Business letters are of the utmost importance on account of the

interests involved. The business character of a man or of a firm is often

judged by the correspondence. On many occasions letters instead of

developing trade and business interests and gaining clientele, predispose

people unfavorably towards those whom they are designed to benefit.

Ambiguous, slip-shod language is a detriment to success. Business letters

should be clear, concise, to the point and, above all, honest, giving no

wrong impressions or holding out any inducements that cannot be fulfilled.

In business letters, just as in business conduct, honesty is always the

best policy.



Official letters are mostly always formal. They should possess clearness,

brevity and dignity of tone to impress the receivers with the proper

respect for the national laws and institutions.



Letters designed to teach or didactic letters are in a class all by

themselves. They are simply literature in the form of letters and are

employed by some of the best writers to give their thoughts and ideas a

greater emphasis. The most conspicuous example of this kind of composition

is the book on Etiquette by Lord Chesterfield, which took the form of a

series of letters to his son.



News letters are accounts of world happenings and descriptions of

ceremonies and events sent into the newspapers. Some of the best authors

of our time are newspaper men who write in an easy flowing style which is

most readable, full of humor and fancy and which carries one along with

breathless interest from beginning to end.

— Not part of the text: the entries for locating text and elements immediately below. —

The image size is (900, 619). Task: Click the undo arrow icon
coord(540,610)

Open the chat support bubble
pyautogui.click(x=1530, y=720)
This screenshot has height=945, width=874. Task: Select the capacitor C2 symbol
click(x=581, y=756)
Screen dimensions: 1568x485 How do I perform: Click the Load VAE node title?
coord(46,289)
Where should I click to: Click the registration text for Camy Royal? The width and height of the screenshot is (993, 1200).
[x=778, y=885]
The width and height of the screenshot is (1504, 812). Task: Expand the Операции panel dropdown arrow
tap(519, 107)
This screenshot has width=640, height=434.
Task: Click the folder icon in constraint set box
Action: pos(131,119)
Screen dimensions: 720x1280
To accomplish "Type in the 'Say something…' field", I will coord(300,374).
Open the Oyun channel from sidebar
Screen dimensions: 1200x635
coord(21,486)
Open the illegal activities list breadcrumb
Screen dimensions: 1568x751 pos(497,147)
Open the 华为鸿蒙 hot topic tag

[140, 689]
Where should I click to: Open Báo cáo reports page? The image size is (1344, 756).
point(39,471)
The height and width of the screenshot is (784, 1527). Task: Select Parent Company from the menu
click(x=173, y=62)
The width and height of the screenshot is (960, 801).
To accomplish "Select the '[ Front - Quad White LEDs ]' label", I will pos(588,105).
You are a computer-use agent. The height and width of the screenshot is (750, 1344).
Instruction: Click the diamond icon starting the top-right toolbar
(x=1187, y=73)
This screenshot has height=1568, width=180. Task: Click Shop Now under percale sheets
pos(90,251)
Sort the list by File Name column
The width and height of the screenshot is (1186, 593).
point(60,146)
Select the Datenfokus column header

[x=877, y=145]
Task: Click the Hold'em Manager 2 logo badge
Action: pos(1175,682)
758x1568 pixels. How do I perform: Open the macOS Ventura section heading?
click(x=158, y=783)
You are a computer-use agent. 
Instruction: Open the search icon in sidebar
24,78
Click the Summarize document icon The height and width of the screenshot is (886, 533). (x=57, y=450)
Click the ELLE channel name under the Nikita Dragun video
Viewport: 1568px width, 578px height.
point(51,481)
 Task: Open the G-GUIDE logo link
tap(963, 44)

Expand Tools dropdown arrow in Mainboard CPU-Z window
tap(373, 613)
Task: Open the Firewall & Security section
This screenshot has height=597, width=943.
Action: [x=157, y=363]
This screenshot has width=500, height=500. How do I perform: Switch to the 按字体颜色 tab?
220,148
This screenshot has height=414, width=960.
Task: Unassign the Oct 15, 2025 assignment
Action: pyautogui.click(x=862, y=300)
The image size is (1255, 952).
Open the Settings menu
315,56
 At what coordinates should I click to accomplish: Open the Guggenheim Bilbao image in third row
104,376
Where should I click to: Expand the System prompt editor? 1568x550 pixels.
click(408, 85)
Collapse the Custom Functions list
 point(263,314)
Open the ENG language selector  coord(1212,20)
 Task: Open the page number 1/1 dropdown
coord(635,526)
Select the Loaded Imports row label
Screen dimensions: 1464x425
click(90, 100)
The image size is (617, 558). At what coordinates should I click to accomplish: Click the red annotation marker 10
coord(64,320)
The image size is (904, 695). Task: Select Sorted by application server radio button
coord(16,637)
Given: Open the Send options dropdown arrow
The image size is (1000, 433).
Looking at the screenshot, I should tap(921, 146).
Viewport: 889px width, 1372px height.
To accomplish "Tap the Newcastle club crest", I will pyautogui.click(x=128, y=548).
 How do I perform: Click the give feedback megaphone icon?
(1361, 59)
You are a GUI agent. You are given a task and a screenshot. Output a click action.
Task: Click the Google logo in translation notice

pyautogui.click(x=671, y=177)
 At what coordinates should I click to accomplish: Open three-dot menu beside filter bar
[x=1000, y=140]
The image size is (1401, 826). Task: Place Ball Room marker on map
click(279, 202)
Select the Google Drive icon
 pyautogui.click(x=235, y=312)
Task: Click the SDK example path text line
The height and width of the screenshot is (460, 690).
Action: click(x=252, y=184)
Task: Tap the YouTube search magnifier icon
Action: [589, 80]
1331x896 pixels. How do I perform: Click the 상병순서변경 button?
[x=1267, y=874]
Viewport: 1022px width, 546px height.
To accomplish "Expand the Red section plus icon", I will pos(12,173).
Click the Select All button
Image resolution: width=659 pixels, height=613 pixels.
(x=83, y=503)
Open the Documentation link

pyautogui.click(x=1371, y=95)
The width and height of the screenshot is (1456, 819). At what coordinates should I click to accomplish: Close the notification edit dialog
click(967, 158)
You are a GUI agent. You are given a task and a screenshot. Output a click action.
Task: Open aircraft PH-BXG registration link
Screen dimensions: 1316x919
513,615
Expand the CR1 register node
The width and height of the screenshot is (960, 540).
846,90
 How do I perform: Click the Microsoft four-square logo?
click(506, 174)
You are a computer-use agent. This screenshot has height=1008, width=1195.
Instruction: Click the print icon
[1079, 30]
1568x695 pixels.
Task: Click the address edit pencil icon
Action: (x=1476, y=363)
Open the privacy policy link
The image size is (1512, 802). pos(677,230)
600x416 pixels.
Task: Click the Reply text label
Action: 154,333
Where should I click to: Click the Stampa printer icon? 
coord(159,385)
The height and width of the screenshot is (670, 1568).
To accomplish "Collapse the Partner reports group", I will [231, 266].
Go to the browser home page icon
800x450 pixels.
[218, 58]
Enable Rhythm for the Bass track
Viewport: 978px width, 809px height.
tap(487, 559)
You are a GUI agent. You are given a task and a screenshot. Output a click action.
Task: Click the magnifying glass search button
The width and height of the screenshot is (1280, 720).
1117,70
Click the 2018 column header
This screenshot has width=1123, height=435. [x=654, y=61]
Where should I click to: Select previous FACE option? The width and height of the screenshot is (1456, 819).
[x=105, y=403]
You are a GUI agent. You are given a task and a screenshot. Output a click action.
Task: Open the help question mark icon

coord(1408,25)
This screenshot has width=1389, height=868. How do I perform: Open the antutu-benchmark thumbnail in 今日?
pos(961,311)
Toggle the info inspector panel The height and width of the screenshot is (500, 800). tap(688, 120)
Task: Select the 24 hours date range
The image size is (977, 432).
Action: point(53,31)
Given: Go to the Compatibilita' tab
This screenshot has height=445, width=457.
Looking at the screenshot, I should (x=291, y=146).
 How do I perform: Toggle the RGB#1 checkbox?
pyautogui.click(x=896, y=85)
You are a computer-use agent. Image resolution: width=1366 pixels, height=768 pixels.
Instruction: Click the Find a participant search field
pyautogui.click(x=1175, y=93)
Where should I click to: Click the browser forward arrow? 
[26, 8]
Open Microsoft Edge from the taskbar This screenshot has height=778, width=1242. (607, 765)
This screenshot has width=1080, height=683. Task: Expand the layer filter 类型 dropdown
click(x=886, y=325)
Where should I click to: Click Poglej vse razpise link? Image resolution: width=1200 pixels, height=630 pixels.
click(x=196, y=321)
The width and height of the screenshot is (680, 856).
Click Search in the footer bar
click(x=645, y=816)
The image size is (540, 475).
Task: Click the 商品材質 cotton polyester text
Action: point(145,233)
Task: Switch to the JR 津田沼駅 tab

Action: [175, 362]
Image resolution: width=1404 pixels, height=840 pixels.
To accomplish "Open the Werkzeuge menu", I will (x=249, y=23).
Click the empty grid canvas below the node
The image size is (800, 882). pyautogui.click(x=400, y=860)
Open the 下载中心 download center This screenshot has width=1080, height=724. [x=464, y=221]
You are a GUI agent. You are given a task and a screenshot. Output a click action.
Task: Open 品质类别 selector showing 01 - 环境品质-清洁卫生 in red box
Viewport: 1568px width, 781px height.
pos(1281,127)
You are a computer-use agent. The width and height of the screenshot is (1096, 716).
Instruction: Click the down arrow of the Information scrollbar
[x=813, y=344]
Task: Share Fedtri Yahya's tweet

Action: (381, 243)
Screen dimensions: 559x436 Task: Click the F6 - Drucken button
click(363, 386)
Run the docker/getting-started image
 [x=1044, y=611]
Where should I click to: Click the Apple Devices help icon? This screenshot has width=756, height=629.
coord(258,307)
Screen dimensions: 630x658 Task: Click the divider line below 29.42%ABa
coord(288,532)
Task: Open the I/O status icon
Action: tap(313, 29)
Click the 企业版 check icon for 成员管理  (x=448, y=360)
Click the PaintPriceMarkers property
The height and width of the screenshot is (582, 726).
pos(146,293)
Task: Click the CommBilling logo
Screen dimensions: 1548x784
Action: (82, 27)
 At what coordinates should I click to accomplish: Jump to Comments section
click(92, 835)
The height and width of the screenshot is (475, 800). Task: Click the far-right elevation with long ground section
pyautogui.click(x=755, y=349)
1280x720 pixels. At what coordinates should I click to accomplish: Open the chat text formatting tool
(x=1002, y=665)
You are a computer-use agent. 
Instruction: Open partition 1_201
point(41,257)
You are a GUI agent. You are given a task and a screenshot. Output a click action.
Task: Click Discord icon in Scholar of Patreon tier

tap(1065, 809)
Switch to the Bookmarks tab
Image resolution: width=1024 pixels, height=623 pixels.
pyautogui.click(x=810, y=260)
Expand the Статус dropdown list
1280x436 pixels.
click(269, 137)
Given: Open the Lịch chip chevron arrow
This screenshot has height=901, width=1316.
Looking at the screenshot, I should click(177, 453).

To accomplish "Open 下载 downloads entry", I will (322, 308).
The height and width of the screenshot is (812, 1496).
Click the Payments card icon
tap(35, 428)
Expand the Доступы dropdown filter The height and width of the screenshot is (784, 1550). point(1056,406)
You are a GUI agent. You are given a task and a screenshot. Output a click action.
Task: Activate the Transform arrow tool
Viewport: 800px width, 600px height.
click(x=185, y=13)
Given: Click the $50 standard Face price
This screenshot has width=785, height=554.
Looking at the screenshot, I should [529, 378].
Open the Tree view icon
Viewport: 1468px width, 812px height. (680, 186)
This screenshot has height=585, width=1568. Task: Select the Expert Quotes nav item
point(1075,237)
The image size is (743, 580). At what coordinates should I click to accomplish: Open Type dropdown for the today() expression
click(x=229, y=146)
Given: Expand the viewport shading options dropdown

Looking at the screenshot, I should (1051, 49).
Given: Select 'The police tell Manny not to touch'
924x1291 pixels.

The principal parts of a letter are (1) the heading or introduction;

(2) the body or substance of the letter; (3) the subscription or

closing expression and signature; (4) the address or direction on the

envelope. For the body of a letter no forms or rules can be laid down

as it altogether depends on the nature of the letter and the relationship

between the writer and the person addressed.



There are certain rules which govern the other three features and which

custom has sanctioned. Every one should be acquainted with these rules.